Nuestro planeta nunca ha sido un lugar esencialmente amigable con la vida, dice el columnista.
Nuestro planeta nunca ha sido un lugar esencialmente amigable con la vida, dice el columnista.

Hace siete meses nos dimos cuenta de cuán frágiles somos los seres humanos. La conciencia de ello cayó como un mazazo que destruyó rápidamente nuestra autoestima. Por lo menos la de una parte no desdeñable de los habitantes de la Tierra. Armados con nuestras hazañas tecnológicas, logros económicos y nuestras avanzadas terapias médicas, habíamos desterrado nuestra mortalidad a los márgenes de nuestras preocupaciones, así como los lugares de nuestro descanso final se habían desplazado hacia la periferia de las grandes ciudades.

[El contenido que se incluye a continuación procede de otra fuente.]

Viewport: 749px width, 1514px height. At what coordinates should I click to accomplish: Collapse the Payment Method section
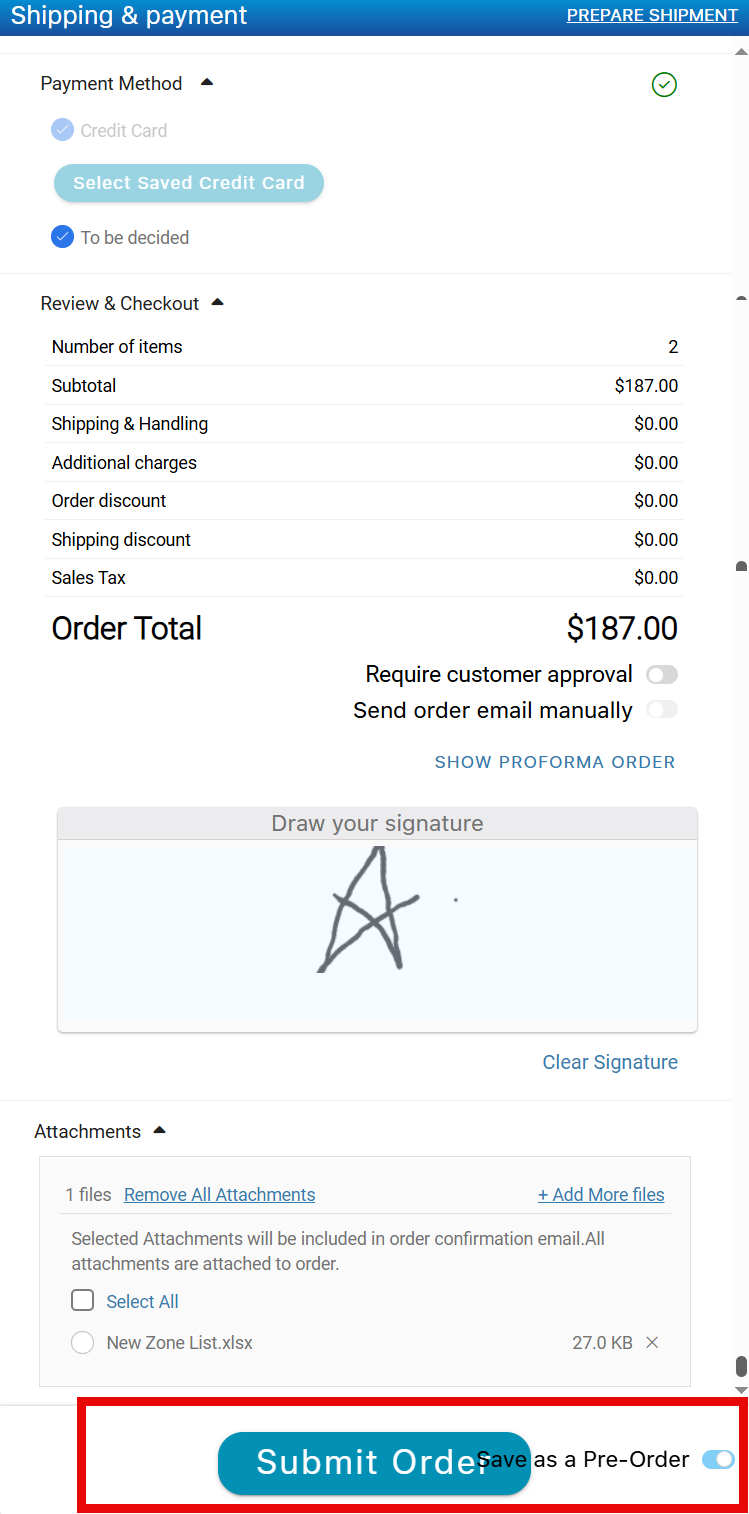pos(207,83)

Hablábamos poco de nuestra finitud, en voz baja.

Sin embargo, nuestro planeta nunca ha sido un lugar esencialmente amigable con la vida. Es cierto que nuestra especie ha conquistado entornos muy diversos, pero tanto nosotros como el resto de los seres vivos siempre hemos vivido una ecología del miedo, que no es otra cosa que ser predador o presa. Para quienes hemos estado buena parte de nuestra historia en la segunda categoría, buena parte de nuestras energías se invertían en evitar terminar en el estómago de otro ser vivo. Eso se traducía en alerta permanente y miedo: teníamos que decidir si sonidos, olores y formas eran la antesala del fin de juego.

Pues bien, estamos de vuelta en esa situación, conviviendo con un predador —invisible y para colmo transmitido por congéneres que pueden ser muy cercanos—, evaluando permanentemente el riesgo que representan las más diversas circunstancias y variables, debiendo pensar muchas veces sobre distancias, lugares, ventilación, personas, entre otras muchas.

La pregunta, que también se plantea en la naturaleza, es cuál es el equilibrio adecuado entre las fuerzas invertidas en el temor y aquellas que nos permiten seguir viviendo con un nivel razonable de bienestar.